The extreme southern line, advancing from Westerly, took Stonington, Groton and the new London Navy Yard, and held the eastern shore of the Thames River. Another force took Norwich and crossed the Thames at that place.
Gradually the line straightened out and formed into the drive that was to sweep the American army before it, or crush it. But the American army, with everything lacking except transport, was not there, either to be swept or crushed. It was retreating swiftly, in perfect order.
As the last wheel rolled out of Springfield, the town shook with the explosions that were wrecking the dismantled arsenal.
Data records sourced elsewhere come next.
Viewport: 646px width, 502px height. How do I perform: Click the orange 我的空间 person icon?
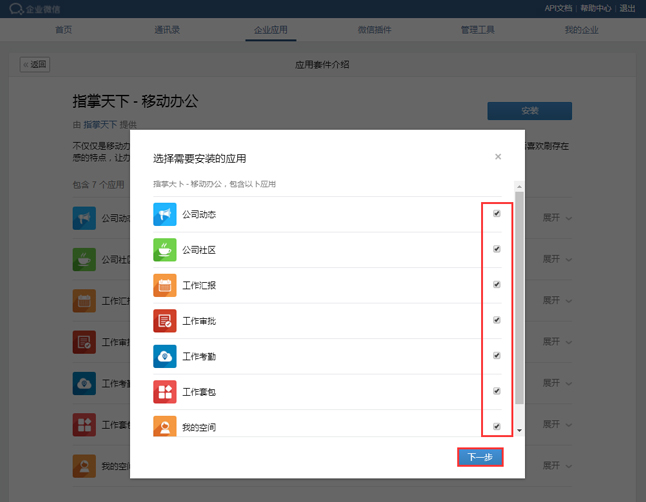tap(165, 426)
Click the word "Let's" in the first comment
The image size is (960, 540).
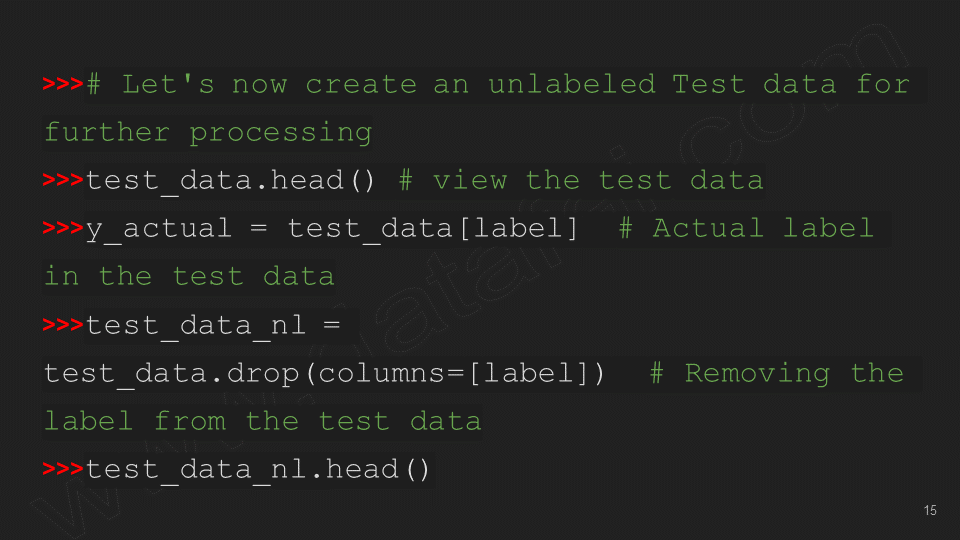(168, 84)
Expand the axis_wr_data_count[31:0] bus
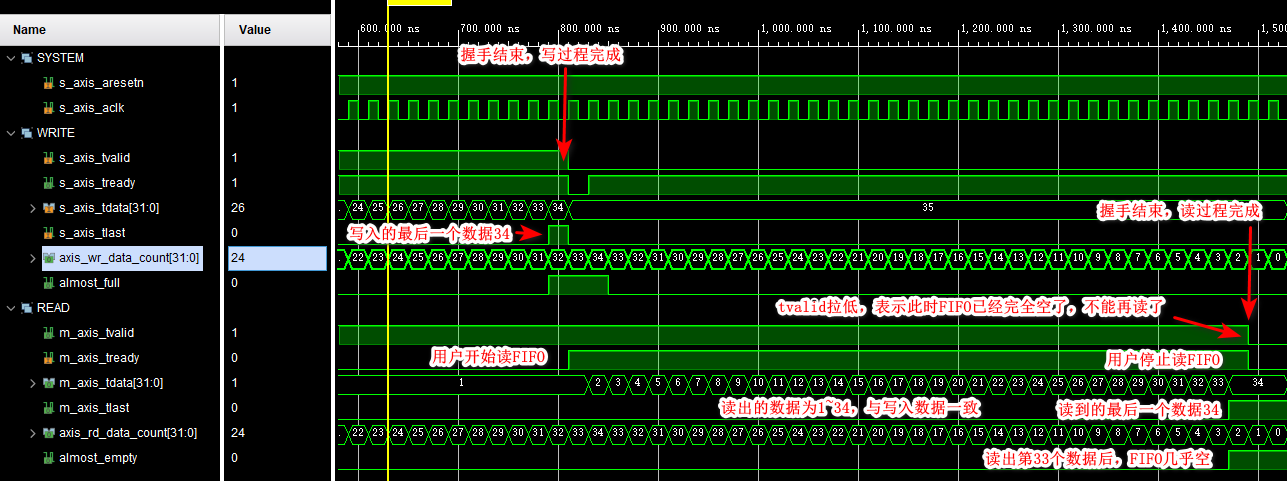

Eastward, two divisions of enemy forces, perfectly appointed to act as independent armies, were converging on Boston.
VI
THE RISING OF NEW ENGLAND
New England was filmy red with bursting maple buds. Silver troops of rain floated over the low hills in the dawn, and left April shining. The orderly land lay lovely and serene under the tranquil blessing of the New England spring whose memory draws its sons, soon or late, from all the world’s places to go home.
It was such a morning “promising to become hot” as had lain on Massachusetts in the dawn of April 19, 1775, when men were gathering at Concord and Lexington.
The country was as still as it must have been in that far-off day. The mill-towns were still and smokeless. The machineries were still. There was no cry of plowmen in the fields.
It was a supine New England, hushed, apprehensive and conquered. So, at least, it seemed to the invaders whose patrols, spreading fanwise, were beginning to pierce the country in all directions, pushing forward far in advance of their armies, and finding no opposition.